What truth is the Earth asking us to heed? Well, truth is not a piece of real estate to plant our flag on and defend, but rather a journey through new meanings unfolding in our lives – and because of the enormity of the Earth changes that we have triggered, our journeys are now defined by the Earth’s journey. Climate breakdown will always trump Trump. The Earth’s deep truth is that there is no ‘them’, and there is no ‘master’ species. There is, and has only ever been, us – our friends that we know and love, and our friends that we have never known but on whom we nevertheless are completely dependent. And these friends include whales, icecaps, millipedes and clown fish. Our tragedy and the Earth’s tragedy, is that we humans do not yet live lives that are consistent with this deep truth.

Asking what the Earth needs transforms each of our testimonies. Simplicity becomes a witness against the market. Peace becomes the peace of all things. Equality is the decentering of humans from dominion over everything else. And all this is held within the truth that we are but one part of a living Earth that we newly understand as a co-evolving Gaian entity. Desecrate the Earth and we desecrate God.
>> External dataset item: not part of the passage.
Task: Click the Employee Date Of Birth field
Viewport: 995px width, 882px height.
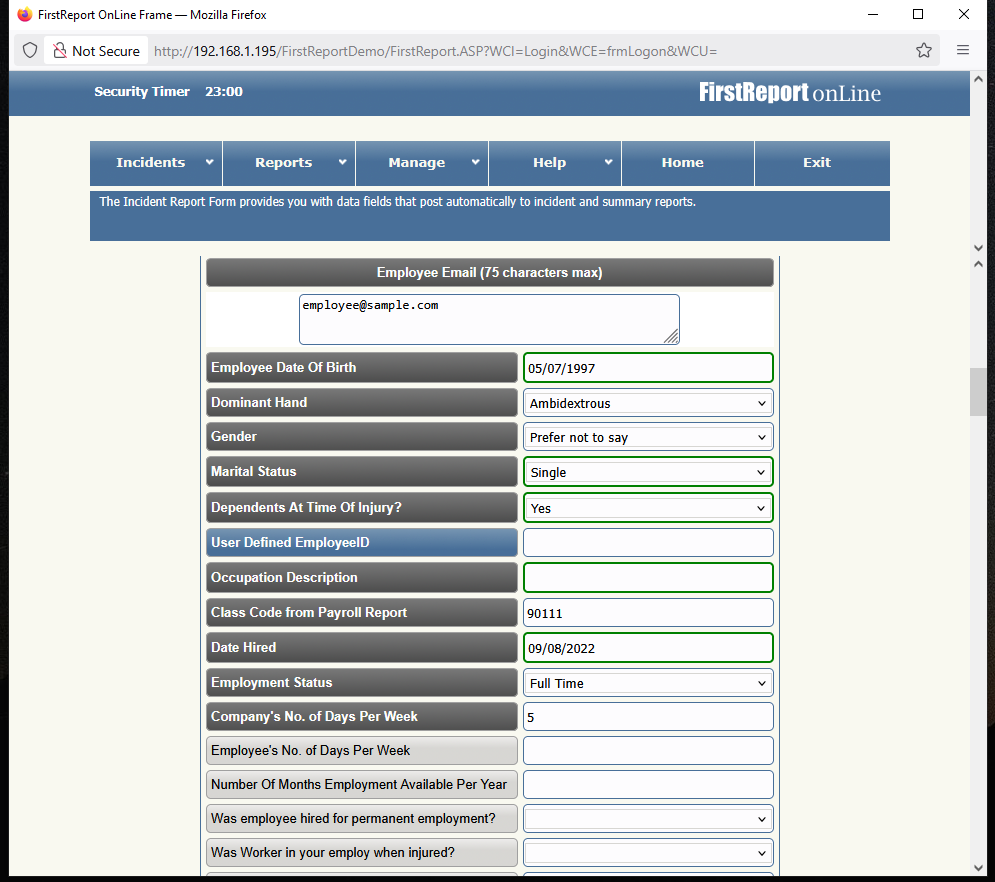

There is a Christ-like resonance in living on a crucified Earth which, beyond all reason, still loves us. The reef, the handful of humus, the wetland, the stream, the microbiome that keeps us healthy, the mycelia that lie deep and complex as a brain beneath the forest floor, all this is Gaia, all this is to be loved. All this is to be felt holding us, loving us, despite all that we have done. The birds in the estuary carry our children’s future as they sleep. The life of a child in Dafur, or one born 3,000 years hence, cannot be discounted as being worth less than ours. There can be no othering because there is no other Earth. This, and us, and we, and them, are all one. This is what the Earth, and science, and mysticism, are all telling us.

‘Listen, be still’, I hear the Earth saying. The thousands of generations behind us are urging us forward, wishing us well, holding us dear in this labour, in this birth of the new. Look with clear eyes at the climate as it churns ahead of us for the next ten thousand years. And watch our children out there, three thousand generations hence, still coping with a climate that never stops changing – one that will never again be as benign as the one we have known. This is our time to reconcile ourselves to what we have done, and to what is about to happen. 

Then, like grace, an idea might appear to us. Perhaps our wonder and awe at Gaia’s beauty is reciprocated. Perhaps if the Earth became the touchstone of our spirituality, we would find – despite everything we have done – that the Earth is still as madly in love with humans. Just as She is with all creation. And my heart lifts.